Alexei noticed xdp_do_redirect test on BPF CI started failing on
BE systems after skb PP recycling was enabled:

test_xdp_do_redirect:PASS:prog_run 0 nsec
test_xdp_do_redirect:PASS:pkt_count_xdp 0 nsec
test_xdp_do_redirect:PASS:pkt_count_zero 0 nsec
test_xdp_do_redirect:FAIL:pkt_count_tc unexpected pkt_count_tc: actual
220 != expected 9998
test_max_pkt_size:PASS:prog_run_max_size 0 nsec
test_max_pkt_size:PASS:prog_run_too_big 0 nsec
close_netns:PASS:setns 0 nsec
 #289 xdp_do_redirect:FAIL
Summary: 270/1674 PASSED, 30 SKIPPED, 1 FAILED

and it doesn't happen on LE systems.
Ilya then hunted it down to:

 #0  0x0000000000aaeee6 in neigh_hh_output (hh=0x83258df0,
skb=0x88142200) at linux/include/net/neighbour.h:503
 #1  0x0000000000ab2cda in neigh_output (skip_cache=false,
skb=0x88142200, n=<optimized out>) at linux/include/net/neighbour.h:544
 #2  ip6_finish_output2 (net=net@entry=0x88edba00, sk=sk@entry=0x0,
skb=skb@entry=0x88142200) at linux/net/ipv6/ip6_output.c:134
 #3  0x0000000000ab4cbc in __ip6_finish_output (skb=0x88142200, sk=0x0,
net=0x88edba00) at linux/net/ipv6/ip6_output.c:195
 #4  ip6_finish_output (net=0x88edba00, sk=0x0, skb=0x88142200) at
linux/net/ipv6/ip6_output.c:206

xdp_do_redirect test places a u32 marker (0x42) right before the Ethernet
header to check it then in the XDP program and return %XDP_ABORTED if it's
not there. Neigh xmit code likes to round up hard header length to speed
up copying the header, so it overwrites two bytes in front of the Eth
header. On LE systems, 0x42 is one byte at `data - 4`, while on BE it's
`data - 1`, what explains why it happens only there.
It didn't happen previously due to that %XDP_PASS meant the page will be
discarded and replaced by a new one, but now it can be recycled as well,
while bpf_test_run code doesn't reinitialize the content of recycled
pages. This mark is limited to this particular test and its setup though,
so there's no need to predict 1000 different possible cases. Just move
it 4 bytes to the left, still keeping it 32 bit to match on more bytes.

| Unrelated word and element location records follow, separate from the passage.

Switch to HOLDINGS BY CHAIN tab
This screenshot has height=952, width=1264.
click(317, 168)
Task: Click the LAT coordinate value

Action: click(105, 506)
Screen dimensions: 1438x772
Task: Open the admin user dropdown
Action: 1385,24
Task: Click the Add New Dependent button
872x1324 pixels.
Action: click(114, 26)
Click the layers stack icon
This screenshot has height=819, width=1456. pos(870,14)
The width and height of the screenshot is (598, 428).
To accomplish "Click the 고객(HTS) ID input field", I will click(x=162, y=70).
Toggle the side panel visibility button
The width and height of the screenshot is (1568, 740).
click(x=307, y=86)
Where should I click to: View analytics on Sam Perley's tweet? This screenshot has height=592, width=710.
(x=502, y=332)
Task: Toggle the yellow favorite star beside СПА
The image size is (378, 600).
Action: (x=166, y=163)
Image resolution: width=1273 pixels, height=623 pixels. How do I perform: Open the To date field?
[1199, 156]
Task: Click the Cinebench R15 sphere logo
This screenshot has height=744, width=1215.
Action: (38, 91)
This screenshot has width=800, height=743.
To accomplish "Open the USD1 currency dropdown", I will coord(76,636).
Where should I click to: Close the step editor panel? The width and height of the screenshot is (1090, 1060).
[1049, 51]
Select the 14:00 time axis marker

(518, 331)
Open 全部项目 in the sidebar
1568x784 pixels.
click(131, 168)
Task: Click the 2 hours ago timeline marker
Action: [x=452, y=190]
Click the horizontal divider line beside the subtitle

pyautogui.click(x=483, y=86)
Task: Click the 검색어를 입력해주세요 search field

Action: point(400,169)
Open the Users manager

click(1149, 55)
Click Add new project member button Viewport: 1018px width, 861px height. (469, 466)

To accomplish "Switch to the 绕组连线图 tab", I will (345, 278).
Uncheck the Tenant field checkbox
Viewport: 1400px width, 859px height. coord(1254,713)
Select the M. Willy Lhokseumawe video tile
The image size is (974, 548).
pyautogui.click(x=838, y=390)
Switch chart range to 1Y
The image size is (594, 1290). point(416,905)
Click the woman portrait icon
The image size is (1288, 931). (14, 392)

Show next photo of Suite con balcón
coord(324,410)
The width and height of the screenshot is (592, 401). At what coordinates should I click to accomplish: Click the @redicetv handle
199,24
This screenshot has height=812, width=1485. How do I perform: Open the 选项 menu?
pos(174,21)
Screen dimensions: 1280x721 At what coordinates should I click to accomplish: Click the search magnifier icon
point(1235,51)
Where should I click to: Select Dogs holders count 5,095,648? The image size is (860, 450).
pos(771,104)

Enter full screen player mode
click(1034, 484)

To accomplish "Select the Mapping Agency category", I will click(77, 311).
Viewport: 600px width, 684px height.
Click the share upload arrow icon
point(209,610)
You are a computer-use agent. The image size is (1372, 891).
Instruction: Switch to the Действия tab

Fixes: 9c94bbf9a87b ("xdp: recycle Page Pool backed skbs built from XDP frames")
Reported-by: Alexei Starovoitov <ast@kernel.org>
Link: https://lore.kernel.org/bpf/CAADnVQ+B_JOU+EpP=DKhbY9yXdN6GiRPnpTTXfEZ9sNkUeb-yQ@mail.gmail.com
Reported-by: Ilya Leoshkevich <iii@linux.ibm.com> # + debugging
Link: https://lore.kernel.org/bpf/8341c1d9f935f410438e79d3bd8a9cc50aefe105.camel@linux.ibm.com
Signed-off-by: Alexander Lobakin <aleksander.lobakin@intel.com>
---
 tools/testing/selftests/bpf/prog_tests/xdp_do_redirect.c | 7 ++++---
 tools/testing/selftests/bpf/progs/test_xdp_do_redirect.c | 2 +-
 2 files changed, 5 insertions(+), 4 deletions(-)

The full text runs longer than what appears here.